Swedish pancakes, 2.0



A few things some of you may already know:

-Today is Shrove Tuesday

-Swedes don't eat pancakes on Shrove Tuesday, we eat semla

-We eat lots of pancakes the rest of the time though - most traditionally on Thursdays, as a second course after split pea soup

-our pancakes are thin, like crepes, and usually served with jam

-I suck at making pancakes


Because of that last point, I asked my Facebook and Twitter friends to help. Last time, I had major problems getting the lumps out of the batter, and the pancakes themselves wouldn't stay coherent and broke. However, everyone had their own idea as to what was the magic trick, often completely contradicting. So, I took some advice, discarded some, and ended up with these. And they were great. Batter was non-lumpy, they didn't fall apart, and they tasted good. Titus ate seven. (Plain - he doesn't like jam, yet.) I topped mine with lovely cherry-violet preserves. Mmm.
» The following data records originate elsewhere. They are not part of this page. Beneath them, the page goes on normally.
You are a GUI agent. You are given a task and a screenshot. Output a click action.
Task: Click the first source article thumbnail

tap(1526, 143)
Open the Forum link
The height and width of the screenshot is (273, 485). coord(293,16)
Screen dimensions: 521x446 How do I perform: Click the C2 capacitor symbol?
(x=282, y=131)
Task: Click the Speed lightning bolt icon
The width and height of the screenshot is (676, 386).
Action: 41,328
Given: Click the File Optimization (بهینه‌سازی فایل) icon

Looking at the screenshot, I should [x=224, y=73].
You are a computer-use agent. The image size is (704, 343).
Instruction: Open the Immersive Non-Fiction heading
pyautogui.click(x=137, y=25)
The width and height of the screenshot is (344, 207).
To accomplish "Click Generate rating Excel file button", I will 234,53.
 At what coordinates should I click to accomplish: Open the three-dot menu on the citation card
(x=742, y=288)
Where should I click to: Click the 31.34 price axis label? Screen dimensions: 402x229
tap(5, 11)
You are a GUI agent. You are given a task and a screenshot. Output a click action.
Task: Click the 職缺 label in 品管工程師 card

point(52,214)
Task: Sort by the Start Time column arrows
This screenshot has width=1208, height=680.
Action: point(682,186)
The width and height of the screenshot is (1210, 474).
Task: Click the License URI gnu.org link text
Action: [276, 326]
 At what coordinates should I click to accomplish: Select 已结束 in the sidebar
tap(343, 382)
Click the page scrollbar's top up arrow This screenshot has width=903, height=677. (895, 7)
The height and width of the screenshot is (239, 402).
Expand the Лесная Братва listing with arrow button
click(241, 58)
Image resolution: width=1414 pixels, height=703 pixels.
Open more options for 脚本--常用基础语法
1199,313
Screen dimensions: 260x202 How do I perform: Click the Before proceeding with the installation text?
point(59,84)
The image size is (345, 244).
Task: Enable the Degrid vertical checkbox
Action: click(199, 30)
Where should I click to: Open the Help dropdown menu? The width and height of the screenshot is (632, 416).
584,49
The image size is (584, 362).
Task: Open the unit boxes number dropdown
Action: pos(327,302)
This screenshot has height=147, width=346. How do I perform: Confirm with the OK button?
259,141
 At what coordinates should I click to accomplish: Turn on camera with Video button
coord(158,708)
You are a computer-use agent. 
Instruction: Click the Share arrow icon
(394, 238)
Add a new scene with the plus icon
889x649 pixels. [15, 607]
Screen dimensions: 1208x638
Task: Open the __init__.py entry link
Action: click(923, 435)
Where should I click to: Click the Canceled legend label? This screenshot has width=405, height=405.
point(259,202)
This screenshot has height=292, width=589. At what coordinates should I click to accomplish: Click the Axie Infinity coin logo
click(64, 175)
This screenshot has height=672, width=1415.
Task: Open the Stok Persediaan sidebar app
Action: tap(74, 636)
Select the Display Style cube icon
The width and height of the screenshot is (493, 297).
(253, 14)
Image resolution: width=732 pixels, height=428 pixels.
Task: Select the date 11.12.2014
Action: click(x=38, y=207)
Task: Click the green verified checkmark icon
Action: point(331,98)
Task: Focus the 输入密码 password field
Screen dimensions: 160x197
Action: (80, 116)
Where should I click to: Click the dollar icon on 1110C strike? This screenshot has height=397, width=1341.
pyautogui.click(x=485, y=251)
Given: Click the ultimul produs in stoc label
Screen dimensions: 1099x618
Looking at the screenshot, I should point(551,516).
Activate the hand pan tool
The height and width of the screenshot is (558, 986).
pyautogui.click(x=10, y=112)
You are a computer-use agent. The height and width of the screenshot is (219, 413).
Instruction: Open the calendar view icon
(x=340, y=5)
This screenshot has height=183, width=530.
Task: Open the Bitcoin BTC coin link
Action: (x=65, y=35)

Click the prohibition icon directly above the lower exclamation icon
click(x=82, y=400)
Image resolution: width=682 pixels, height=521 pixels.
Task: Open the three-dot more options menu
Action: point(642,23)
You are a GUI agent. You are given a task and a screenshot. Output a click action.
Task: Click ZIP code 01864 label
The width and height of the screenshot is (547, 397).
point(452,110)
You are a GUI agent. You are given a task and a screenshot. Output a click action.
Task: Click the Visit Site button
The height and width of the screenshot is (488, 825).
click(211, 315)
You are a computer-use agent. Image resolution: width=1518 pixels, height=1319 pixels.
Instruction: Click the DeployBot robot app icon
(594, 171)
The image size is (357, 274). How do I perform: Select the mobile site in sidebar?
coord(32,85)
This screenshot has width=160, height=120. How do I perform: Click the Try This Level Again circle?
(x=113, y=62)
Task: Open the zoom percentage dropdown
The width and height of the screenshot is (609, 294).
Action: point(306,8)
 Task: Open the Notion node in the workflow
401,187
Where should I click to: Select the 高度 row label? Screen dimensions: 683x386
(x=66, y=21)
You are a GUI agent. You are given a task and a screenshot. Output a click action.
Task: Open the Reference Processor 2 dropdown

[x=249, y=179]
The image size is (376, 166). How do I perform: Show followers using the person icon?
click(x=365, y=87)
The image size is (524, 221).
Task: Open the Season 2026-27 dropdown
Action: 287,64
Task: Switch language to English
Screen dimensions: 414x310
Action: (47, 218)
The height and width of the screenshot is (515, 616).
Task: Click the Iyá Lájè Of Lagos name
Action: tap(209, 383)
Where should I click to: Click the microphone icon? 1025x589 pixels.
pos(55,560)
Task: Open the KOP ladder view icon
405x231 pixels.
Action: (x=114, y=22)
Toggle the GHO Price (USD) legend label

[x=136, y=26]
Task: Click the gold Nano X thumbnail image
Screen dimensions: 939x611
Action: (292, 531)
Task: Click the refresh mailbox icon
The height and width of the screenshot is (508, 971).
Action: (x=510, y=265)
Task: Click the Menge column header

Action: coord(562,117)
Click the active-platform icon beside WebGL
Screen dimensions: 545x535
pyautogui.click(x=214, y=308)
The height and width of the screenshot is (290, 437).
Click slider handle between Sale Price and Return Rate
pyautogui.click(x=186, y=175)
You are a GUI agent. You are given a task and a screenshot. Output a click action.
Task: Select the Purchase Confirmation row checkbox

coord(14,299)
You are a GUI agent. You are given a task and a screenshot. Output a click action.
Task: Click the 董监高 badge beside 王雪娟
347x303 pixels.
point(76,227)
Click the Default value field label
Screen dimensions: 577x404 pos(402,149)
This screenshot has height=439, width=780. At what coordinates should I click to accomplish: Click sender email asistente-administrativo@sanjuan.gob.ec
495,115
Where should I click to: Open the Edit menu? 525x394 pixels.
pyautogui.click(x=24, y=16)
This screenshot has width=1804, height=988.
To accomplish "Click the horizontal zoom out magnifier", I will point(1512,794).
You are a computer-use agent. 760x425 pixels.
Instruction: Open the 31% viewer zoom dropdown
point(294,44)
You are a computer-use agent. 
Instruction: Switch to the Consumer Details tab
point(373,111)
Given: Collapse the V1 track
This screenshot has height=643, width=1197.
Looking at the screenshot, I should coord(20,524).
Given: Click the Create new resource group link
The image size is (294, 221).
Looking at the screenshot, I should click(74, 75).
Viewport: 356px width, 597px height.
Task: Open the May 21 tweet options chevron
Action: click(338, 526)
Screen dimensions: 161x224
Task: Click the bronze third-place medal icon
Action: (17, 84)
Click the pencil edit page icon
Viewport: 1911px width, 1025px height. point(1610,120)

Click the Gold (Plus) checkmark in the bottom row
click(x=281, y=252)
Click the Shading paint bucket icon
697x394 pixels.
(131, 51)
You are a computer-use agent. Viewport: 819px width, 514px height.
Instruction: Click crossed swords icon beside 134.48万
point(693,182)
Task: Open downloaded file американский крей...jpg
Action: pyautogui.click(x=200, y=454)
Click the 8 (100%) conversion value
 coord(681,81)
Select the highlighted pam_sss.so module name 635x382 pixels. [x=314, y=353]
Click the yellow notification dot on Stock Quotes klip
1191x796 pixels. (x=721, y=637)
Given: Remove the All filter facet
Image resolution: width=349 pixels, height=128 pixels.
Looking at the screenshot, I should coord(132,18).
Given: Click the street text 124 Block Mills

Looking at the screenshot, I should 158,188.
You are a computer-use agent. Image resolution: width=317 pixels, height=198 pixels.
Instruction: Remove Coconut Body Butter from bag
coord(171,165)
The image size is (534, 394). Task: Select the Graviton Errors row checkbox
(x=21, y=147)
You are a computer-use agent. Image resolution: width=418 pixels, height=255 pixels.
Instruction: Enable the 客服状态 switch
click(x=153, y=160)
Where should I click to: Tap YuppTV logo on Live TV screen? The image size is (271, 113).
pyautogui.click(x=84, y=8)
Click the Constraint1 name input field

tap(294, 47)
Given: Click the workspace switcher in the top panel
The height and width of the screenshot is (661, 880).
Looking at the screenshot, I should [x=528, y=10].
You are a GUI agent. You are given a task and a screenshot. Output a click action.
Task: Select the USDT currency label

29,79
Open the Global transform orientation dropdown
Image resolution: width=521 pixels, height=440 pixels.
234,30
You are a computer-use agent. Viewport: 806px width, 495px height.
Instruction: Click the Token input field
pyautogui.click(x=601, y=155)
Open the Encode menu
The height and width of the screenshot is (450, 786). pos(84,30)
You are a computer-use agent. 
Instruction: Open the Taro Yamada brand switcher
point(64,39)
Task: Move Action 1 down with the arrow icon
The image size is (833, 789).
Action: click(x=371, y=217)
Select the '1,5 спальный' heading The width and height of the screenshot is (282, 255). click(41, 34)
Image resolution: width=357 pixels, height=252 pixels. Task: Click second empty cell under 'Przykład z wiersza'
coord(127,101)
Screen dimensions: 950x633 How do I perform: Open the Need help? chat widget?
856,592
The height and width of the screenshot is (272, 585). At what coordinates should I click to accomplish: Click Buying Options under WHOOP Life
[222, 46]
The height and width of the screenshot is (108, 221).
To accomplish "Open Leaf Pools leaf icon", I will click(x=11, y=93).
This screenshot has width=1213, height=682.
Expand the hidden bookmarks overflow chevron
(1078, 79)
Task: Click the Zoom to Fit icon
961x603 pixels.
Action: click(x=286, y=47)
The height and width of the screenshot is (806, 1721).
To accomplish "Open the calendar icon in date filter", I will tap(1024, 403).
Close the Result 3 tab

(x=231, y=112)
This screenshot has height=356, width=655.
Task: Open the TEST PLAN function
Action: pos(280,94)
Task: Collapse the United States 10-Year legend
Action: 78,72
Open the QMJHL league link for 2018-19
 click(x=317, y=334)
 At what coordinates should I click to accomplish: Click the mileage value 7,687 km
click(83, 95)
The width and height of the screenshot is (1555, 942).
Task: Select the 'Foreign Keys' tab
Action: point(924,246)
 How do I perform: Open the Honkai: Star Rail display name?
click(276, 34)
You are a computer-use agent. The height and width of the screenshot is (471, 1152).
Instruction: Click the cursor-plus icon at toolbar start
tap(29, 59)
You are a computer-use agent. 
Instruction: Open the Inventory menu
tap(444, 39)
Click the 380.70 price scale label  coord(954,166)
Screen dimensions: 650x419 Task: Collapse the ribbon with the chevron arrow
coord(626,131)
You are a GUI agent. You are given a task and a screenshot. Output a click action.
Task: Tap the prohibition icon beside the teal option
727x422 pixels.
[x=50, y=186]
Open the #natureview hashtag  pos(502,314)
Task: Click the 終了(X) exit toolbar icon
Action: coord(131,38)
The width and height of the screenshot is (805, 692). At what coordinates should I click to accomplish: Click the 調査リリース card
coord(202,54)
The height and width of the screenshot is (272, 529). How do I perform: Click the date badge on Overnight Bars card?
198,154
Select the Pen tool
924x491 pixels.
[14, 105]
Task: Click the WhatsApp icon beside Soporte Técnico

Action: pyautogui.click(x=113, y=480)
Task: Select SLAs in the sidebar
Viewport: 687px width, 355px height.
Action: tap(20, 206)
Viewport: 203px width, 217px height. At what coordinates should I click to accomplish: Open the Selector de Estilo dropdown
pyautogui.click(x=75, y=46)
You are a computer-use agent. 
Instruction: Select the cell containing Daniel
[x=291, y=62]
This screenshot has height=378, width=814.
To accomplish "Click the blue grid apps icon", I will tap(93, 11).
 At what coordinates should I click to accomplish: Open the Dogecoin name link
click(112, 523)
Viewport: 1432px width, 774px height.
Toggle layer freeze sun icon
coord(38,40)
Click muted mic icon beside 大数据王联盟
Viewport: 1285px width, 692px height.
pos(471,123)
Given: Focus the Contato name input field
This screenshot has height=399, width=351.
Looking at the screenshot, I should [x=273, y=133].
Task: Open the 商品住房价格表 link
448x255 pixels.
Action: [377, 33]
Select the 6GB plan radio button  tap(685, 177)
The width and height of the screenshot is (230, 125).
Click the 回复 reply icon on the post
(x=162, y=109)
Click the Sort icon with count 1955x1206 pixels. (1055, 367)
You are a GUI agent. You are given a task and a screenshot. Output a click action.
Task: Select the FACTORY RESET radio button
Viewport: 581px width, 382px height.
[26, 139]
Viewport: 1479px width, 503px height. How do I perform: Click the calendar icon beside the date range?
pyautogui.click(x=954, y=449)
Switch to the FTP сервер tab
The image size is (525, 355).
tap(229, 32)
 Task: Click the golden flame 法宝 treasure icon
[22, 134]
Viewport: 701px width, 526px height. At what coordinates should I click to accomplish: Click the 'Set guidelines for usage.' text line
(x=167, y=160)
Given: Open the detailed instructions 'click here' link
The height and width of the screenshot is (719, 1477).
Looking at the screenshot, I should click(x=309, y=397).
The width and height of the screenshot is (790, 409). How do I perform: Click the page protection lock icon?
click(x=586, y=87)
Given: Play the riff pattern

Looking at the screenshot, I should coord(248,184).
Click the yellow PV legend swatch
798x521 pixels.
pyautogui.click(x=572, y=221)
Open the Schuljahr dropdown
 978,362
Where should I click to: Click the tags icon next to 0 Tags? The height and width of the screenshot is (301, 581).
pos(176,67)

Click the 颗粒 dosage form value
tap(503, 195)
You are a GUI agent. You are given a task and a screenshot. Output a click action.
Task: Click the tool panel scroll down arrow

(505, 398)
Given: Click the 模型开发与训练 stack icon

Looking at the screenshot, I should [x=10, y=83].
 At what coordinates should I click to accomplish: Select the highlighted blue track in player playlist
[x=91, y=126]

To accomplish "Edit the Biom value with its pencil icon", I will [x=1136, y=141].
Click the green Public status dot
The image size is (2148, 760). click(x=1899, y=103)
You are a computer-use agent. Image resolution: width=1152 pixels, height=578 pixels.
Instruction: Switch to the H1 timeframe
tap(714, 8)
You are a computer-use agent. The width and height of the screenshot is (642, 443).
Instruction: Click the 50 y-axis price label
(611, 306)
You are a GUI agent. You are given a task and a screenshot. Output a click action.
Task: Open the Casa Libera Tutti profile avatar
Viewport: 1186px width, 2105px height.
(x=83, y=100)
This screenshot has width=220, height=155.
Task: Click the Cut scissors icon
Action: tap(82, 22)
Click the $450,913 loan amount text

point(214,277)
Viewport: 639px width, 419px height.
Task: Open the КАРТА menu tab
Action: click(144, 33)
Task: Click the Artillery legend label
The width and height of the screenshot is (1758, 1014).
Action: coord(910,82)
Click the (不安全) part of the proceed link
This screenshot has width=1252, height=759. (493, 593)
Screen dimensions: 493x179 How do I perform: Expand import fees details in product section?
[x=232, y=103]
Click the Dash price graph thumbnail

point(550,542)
And the only suitable thing to drink with pancakes is milk, by the way.

Swedish pancakes, 2.0

4 eggs
200-250 ml all-purpose flour (120-150 g)
50-100 ml wholewheat flour (I used wholewheat spelt) (30-60 g)
500 ml milk
100 ml water (or more milk)
1 tsp salt
2 tsp vanilla sugar (or regular sugar)

Mix the eggs, flour, salt, vanilla and 100 ml of milk. Whisk by hand, or with a handheld blender (that's what I did) until smooth. Gradually add more milk, until all is added, and then add the water.

Leave the batter for about 20 minutes, and then fry thin pancakes in plenty of butter, on medium-high heat.